Our study has some limitations. First, this study was conducted, retrospectively. Second, only two oncology centers were included and third, the inclusion of a relatively small number of patients. Oral salt intake is not recommended for the management of hyponatremia in patients with SIADH. Although a patient who received oral salt was a limitation in our study, we do not think that only one patient's treatment may affect the outcome of the study. Another limitation was that even though the fluid restriction was planned, not all patients could adapt to this treatment. In our country Tolvaptan could be given with sodium level monitorization in hospitalized patients. For this reason, the usage of tolvaptan after discharge was not evaluated in our study.

Conclusion

In the treatment of hyponatremia in cancer patients, TpST was found to have a more positive effect on blood sodium levels, length of hospital stay, hospital complications, and hyponatremia symptoms compared to the supportive treatment.
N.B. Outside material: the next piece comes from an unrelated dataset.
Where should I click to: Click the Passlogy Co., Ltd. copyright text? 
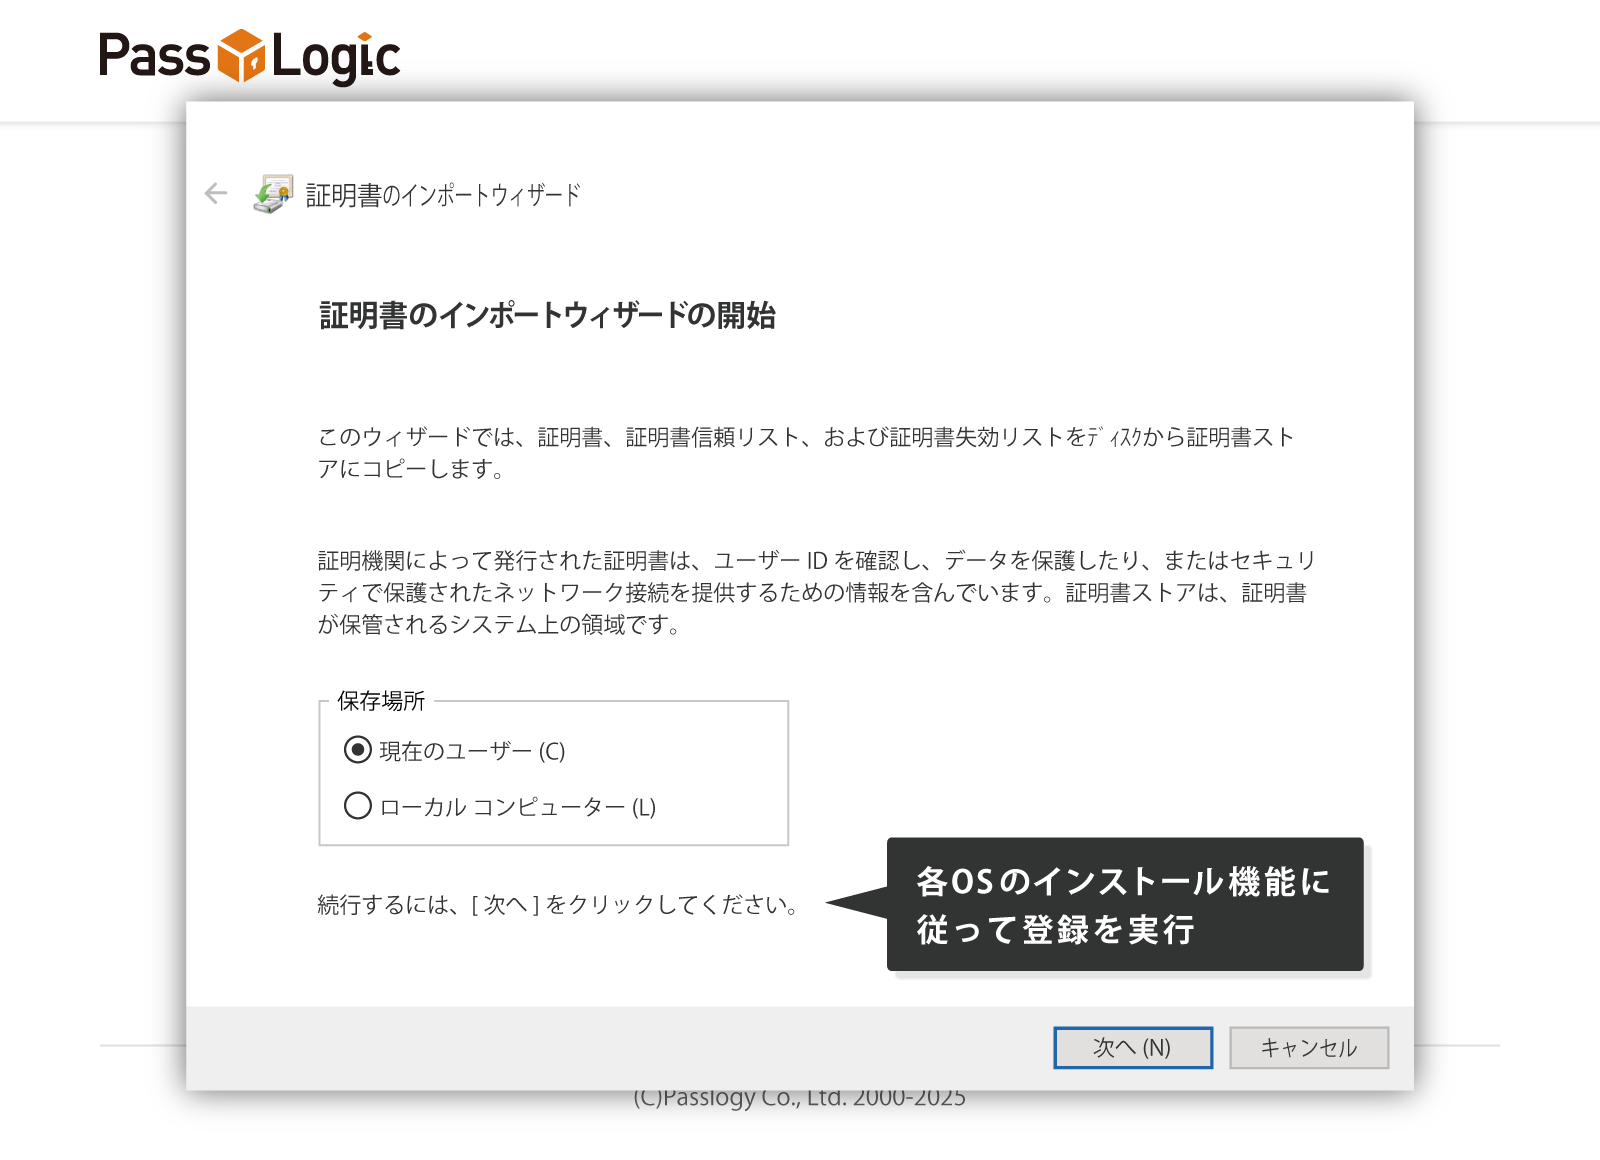(799, 1099)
Therefore, tolvaptan treatment is effective in correcting the negative clinical outcomes due to hyponatremia. Although the effect of ST and TpST on survival were similar in this study, it was determined that the increase in sodium level after the use of tolvaptan was associated with reduced risk of death. In hyponatremic cancer patients, using tolvaptan for effective treatment and keeping sodium levels within normal limits is important for survival. In future studies, examining the specific types of cancers and evaluating the effect of tolvaptan and different treatment modalities on survival may yield more valuable results.